Soweit sich die Beschwerdeführerin mit ihren Ausführungen der Sache nach auch gegen die den Geschwornen zum strafrechtlichen Begriff der Gewalt erteilte Rechtsbelehrung (S. 3) wendet, ist sie auf das oben Gesagte zu verweisen, wonach die - damit übereinstimmende - Rechtsbelehrung nicht unrichtig ist, sondern dem geltenden Gesetz durchaus entspricht.

Mithin ist die Unterstellung der wahrspruchmäßig festgestellten Taten der Angeklagten unter den Tatbestand des (teils vollendeten, teils versuchten) Raubes ohne Rechtsirrtum erfolgt. Es war somit die Nichtigkeitsbeschwerde der Angeklagten Christine A zu verwerfen. Die beiden Angeklagten wurden nach dem ersten Strafsatz des § 143 StGB zu Freiheitsstrafen, Christine A in der Dauer von sieben Jahren und Christine B in der Dauer von sechseinhalb Jahren verurteilt. Bei der Strafbemessung wertete das Geschwornengericht bei beiden Angeklagten als erschwerend die Wiederholung der Angriffe, bei Christine A eine einschlägige Vorstraftat (wegen versuchten Ladendiebstahls) und die Anstiftung der Christine B zur ersten Tat, mildernd bei beiden Angeklagten das wenn auch nur in geringem Maße reumütige Geständnis sowie, daß es in einem Fall beim Versuch geblieben ist, bei Christine B auch ihr bisher ordentlicher Wandel sowie die Anstiftung durch Christine A zur ersten Tat. Mit ihren Berufungen streben beide Angeklagte eine Herabsetzung der Freiheitsstrafen unter Anwendung des § 41 StGB an.

Die Berufungen sind nicht berechtigt.

Von einem achtbaren Motiv - wie in der Berufung behauptet - kann bei der Angeklagten A keine Rede sein, denn sie hatte ein hinreichendes Einkommen, das ihr ermöglichte, auch ohne Begehung von Straftaten ihrer schwer erkrankten Mutter Geschenke zu machen. Die bloße Bereitschaft zur Schadensgutmachung erfüllt nicht die Voraussetzung des § 34 Z. 17 StGB Mit Recht hat das Erstgericht die Anstiftung (zur ersten Tat) bei A als erschwerend gewertet, obwohl es keiner besonderen überredungskunst bedurfte, um die Zweitangeklagte zur Mitwirkung am Raub zu bestimmen.

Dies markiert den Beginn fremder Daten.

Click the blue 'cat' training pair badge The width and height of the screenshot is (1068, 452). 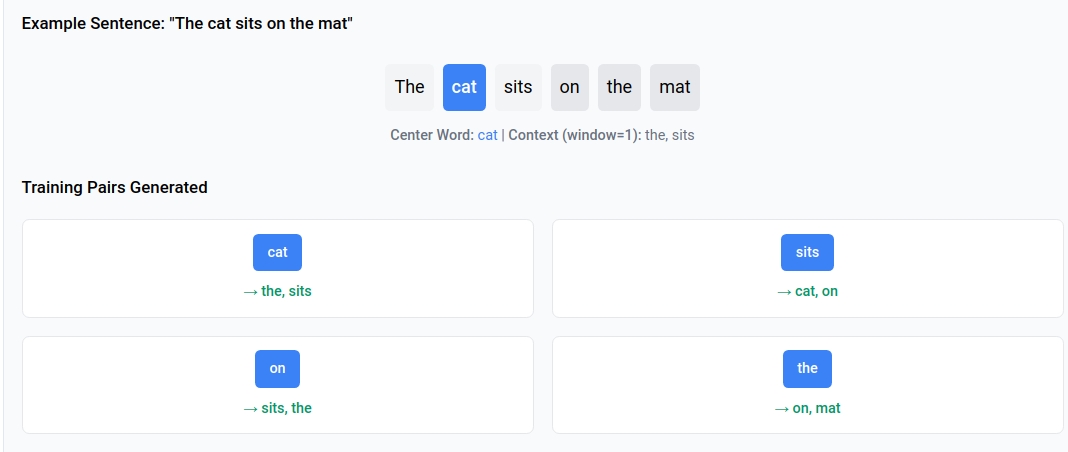click(277, 253)
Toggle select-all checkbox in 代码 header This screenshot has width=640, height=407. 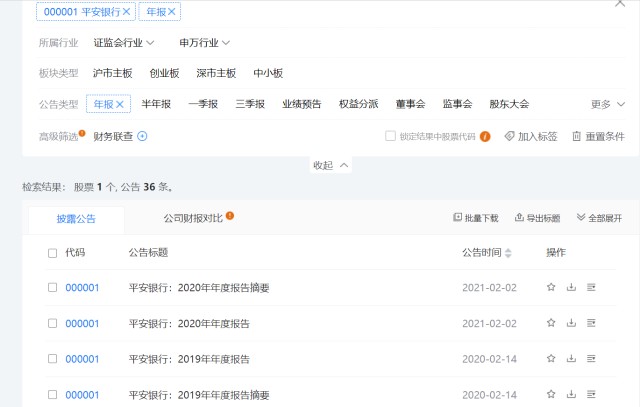(53, 253)
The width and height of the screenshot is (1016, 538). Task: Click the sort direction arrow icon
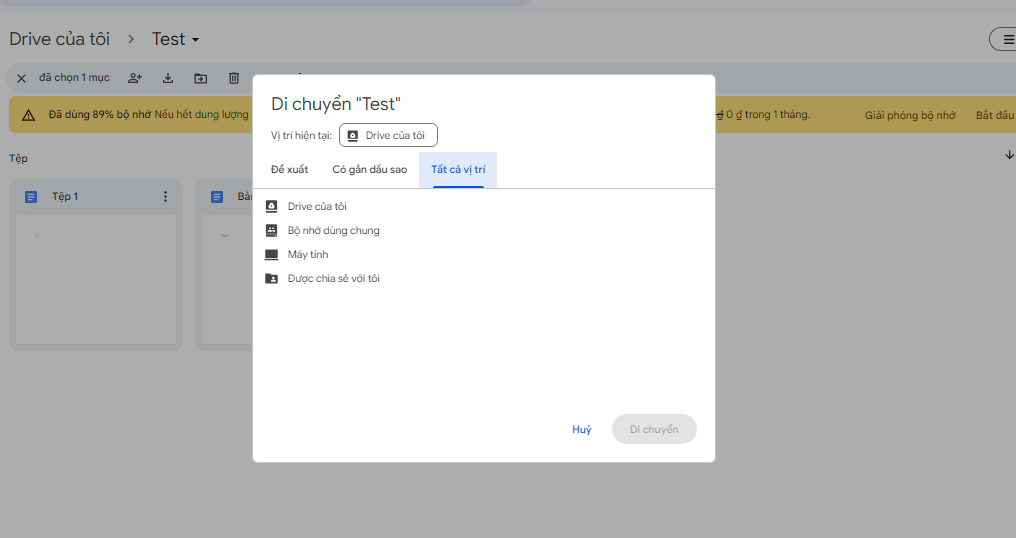(x=1009, y=155)
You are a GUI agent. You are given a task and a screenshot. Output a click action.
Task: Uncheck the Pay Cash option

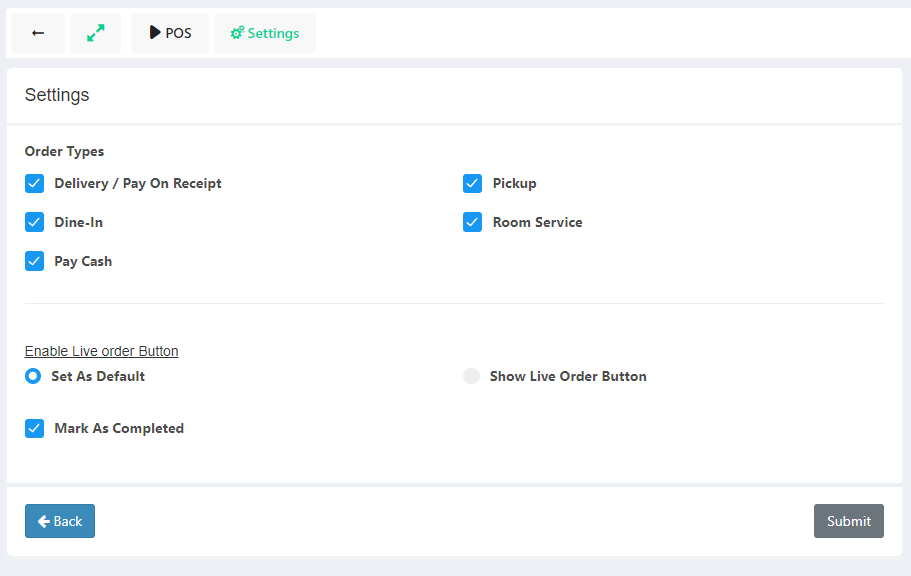click(35, 261)
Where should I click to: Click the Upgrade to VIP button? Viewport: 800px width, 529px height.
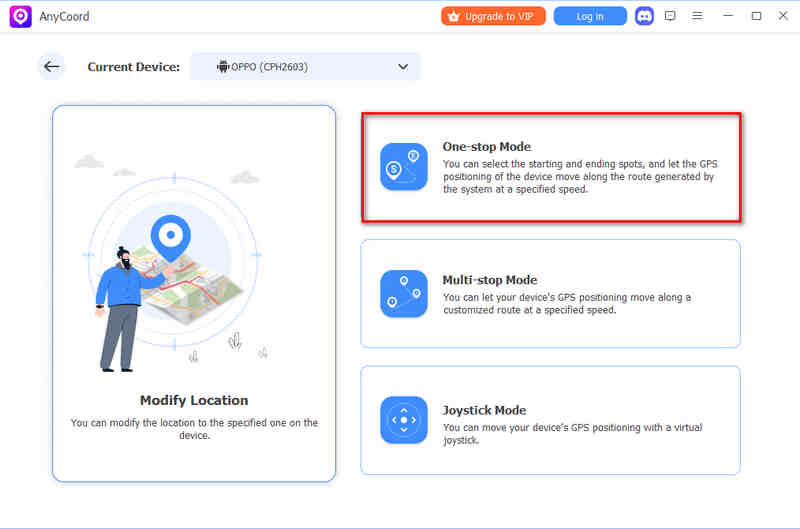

Bei Christine B wurde bereits vom Erstgericht als mildernd gewertet, daß sie zumindest zur ersten Straftat von A angestiftet wurde. Die durch die Einnahme von Medikamenten ('Adipex neu, R') - bedingt durch ihre abnorme Fettleibigkeit - bewirkte Enthemmung kann als weiterer Milderungsgrund herangezogen werden.

Beide Angeklagte haben die strafbaren Handlungen, obwohl sie in durchaus geregelten Lebensverhältnissen standen und auf die Beute nicht angewiesen waren, oftmals wiederholt und durch die Verabreichung von betäubenden Mitteln ihre bereits bejahrten Opfer ganz erheblich gefährdet. Auch wenn man ihr Geständnis, das wesentlich zur Wahrheitsfindung beigetragen hat, höher bewertet, als es das Erstgericht tat, kann von einem überwiegen der Milderungsgründe im Sinne des § 41 StGB überhaupt keine Rede sein. Ebenso ist eine Herabsetzung der vom Geschwornengegericht gefundenen angemessenen Strafen nicht gerechtfertigt.

Den Berufungen war somit ein Erfolg zu versagen.

Die Kostenentscheidung beruht auf der angeführten Gesetzesstelle.